MC: Your key products are medicine-tested serums. Why are serums so popular right now? Is it possible to force the same effects with normal crème products?
MT: Dr. Sheldon Pinnell formulated the first antioxidant in a serum, not for marketing- but because he found out (and patented) that the only way to delivery vitamin C in an effective form was through an aqueous solution. Some molecules might be more efficient in another delivery system such as our A.G.E. Interrupter which has the highest level of Proxylane™ on the market (30%) and can only be formulated in a cream.
When we have to choose between delivery and efficacy, we always select the delivery based way on what will best hold the formula – not a marking story.
MC: What promise can you offer to your customers? And why are you so sure keeping it?
MT: We promise to prevent future damage, protect healthy skin and correct past damage. What we don’t promise is to reduce your wrinkle by 40% in a week or replace doctors’ treatments with home care.
And, we are sure we can keep our promise for two reasons. One, we don‘t make unreachable marketing claims and two, ALL of our claims are backed by clinical studies, most of which are published in peer reviewed medical journals.
MC: Customers who‘ve never made any experience which sera, what can you recommend them?
MT: Every regimen needs to start with the right diagnosis. This can be performed by a physician, aesthetician or nurse in a medical spa, or by a dermo adviser in the pharmacy. We rely heavily on the professional diagnostic and training but do offer tools to assist with diagnosis such as the newly launched Skinscope LED. This new device offers new technology that shows the hidden damage under the skin to best determine the most appropriate correction and prevention strategy, which for us always at least consist of an AOX serum plus sun protection. This new Skinscope will be available in Germany as of January. But the current version is already in use and shows clearly UV-damage, dryness, and wrinkles. No one wants to look like the future of the skin the Skinscope uncovers. That might be the best argument to start with an effective regimen right after the diagnosis.
MC: Using SkinCeuticals regularly – at what time can I see first improvements?
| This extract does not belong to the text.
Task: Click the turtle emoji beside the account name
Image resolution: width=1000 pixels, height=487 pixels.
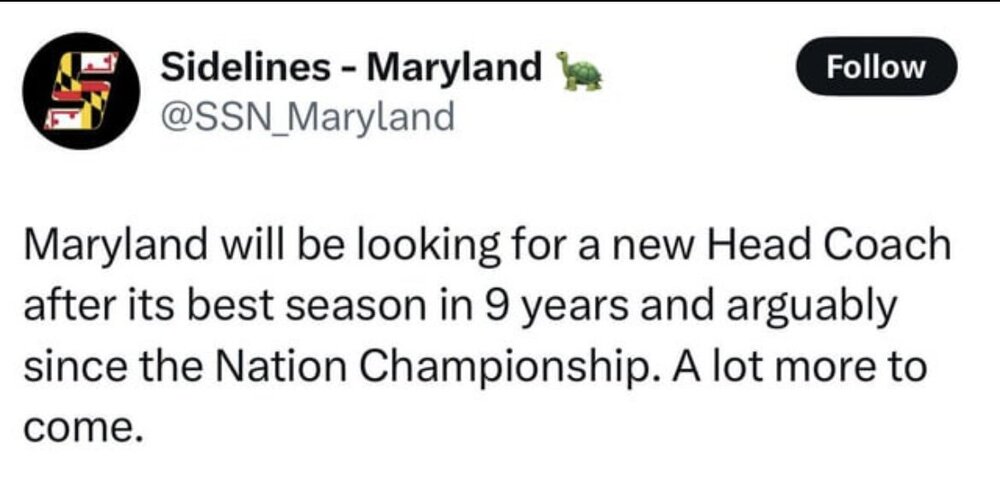Action: click(580, 70)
MT: With some products you will see immediate results, for example A.G.E Interrupter will restore water and nutrients to the skin improving the appearance of dark circles. However most of the products in the catalogue will take 2-3 months for visible results. What I can confidently share is that the women and men who use the brand have been using it for many years and have become real brand advocates who have experienced dramatic results.
MC: Meanwhile your product range has helpers for nearly every skin type to prevent, care and correct. But research and development never stops in this industry, would you mind telling us a bit about future projects?
MT: We are still investigating full potential of vitamin C serums. We know they are great to protect against UV A and UVB induced damage. Today we also know that they can protect against IRA, infrared radiation (HEAT) as well as pollution. They also have a clear benefit when included into esthetic medical treatments, for example CE Ferulic significantly reduces the downtime after a laser-treatment – added value both for the patient but also the doctor. As we continue to study this wonderful ingredient of vitamin C, I’m sure we will continue to uncover additional benefits.